Baba stayed in the forest near the temple of Nri Singha.
Coincidentally, it
was at this place in olden times where a boy saint, also named "Prahlad," had done
austerities for the realization of God.
One night there in the deep
jungle he had an
encounter with a mysterious personage whom he ever after
referred to simply as "my
guru."
He had awakened in the night with a terrible nightmare that his parents had
died and he had not been able to be there. He believed the dream to be
the reality and was crying and sobbing in sorrow and despair. Then the man appeared out of the jungle.
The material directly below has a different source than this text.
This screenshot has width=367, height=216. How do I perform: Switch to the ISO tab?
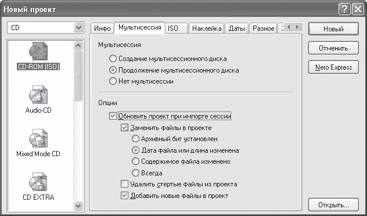click(x=177, y=28)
He described the man as being
huge, a giant of a man, incredibly tall and wearing nothing but a loincloth and a bag
over his shoulder in the manner of a sadhu. The man asked Prahlad
"Why are you crying?"
Prahlad replied "Because
my mother and father have died and I could not be with them before
they died."
The great man comforted the
boy and assured him that this had been only a dream, and that he
should go back to his parents and he would find that they were
alright. Baba relates what happened next in his own
words:
"There was an ordinary bag on his shoulder. From that
bag he gave me 25 rupees. To me it seemed that I gotten a great amount of wealth! I was
very poor. I had never gotten any money. Twenty-five rupees! Hari Baba! Getting that money
I felt like a rich man.
"He said in Oriya: 'Get a ticket at Waltair
station with this money and go to Jajpur.'
"I was so happy. He turned to leave and had gone two or three steps when I said,
'Thakur, Oh Thakur!
Won't my life ever amount to anything?'
"Then suddenly he stopped and turned around... his image... it is beyond
description!
I cannot describe him in words. He came running back and got some leaves from the forest.
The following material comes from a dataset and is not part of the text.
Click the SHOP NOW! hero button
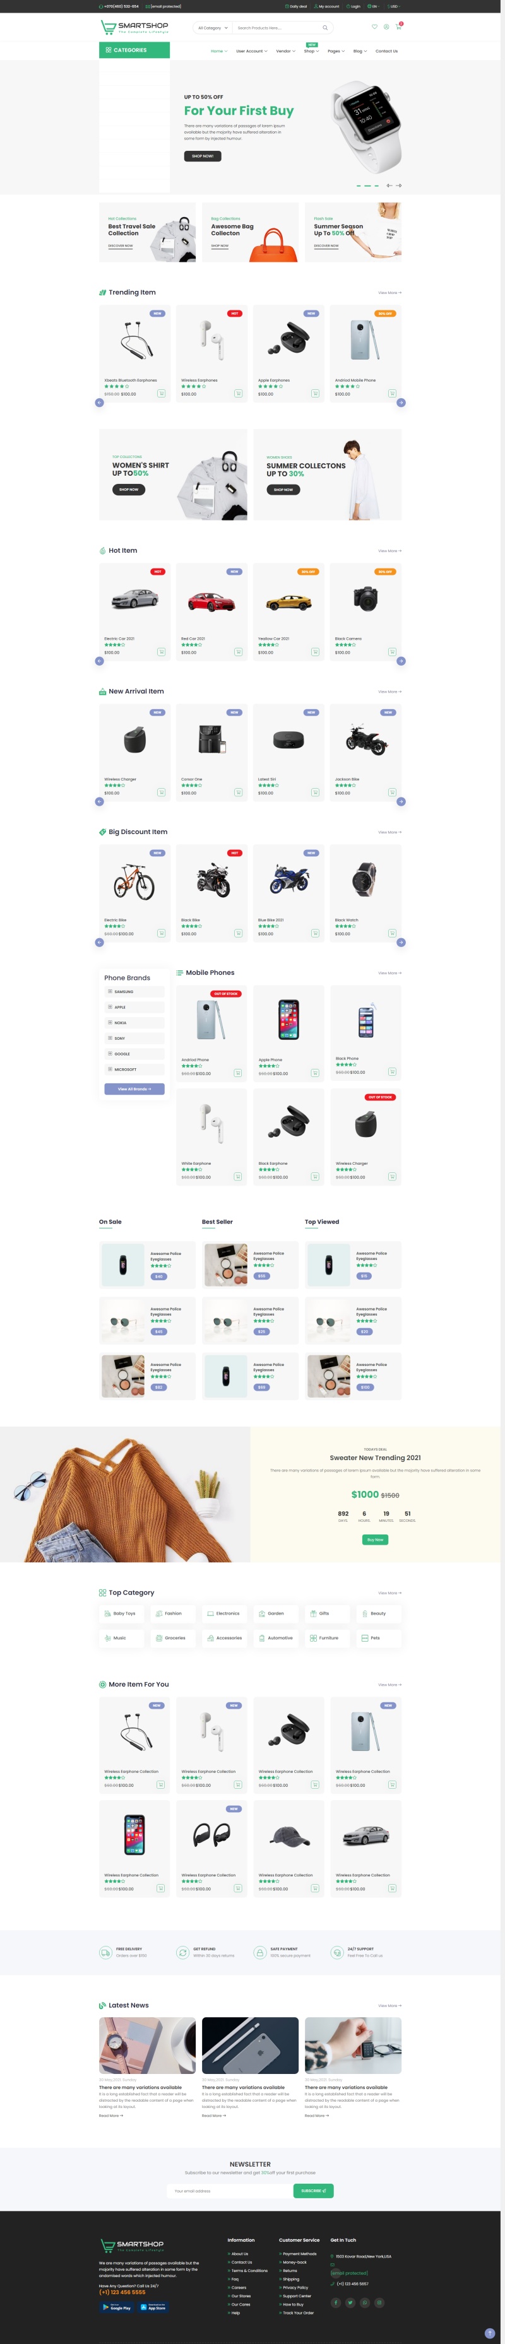 coord(203,156)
And pulling out my tongue, he pressed the leaves and cut my tongue down the middle.
When
he was pulling out my tongue I felt like my life was going. 'Oh! I am dying! I am dying!'
"Then when he put the juice
into the cut, as soon as he gave the juice it felt as sweet as honey.
If there is such honey in God's world I have never found it. Getting that sweet honey my
hairs stood on end. What peace my body received!
"Then that great man put his hand on my head and said: 'Through you a great work
will be done. Go. Go back to your place. A lot of work will be done through you.'
He did not give me any mantra. No mantras, only that juice on the tongue."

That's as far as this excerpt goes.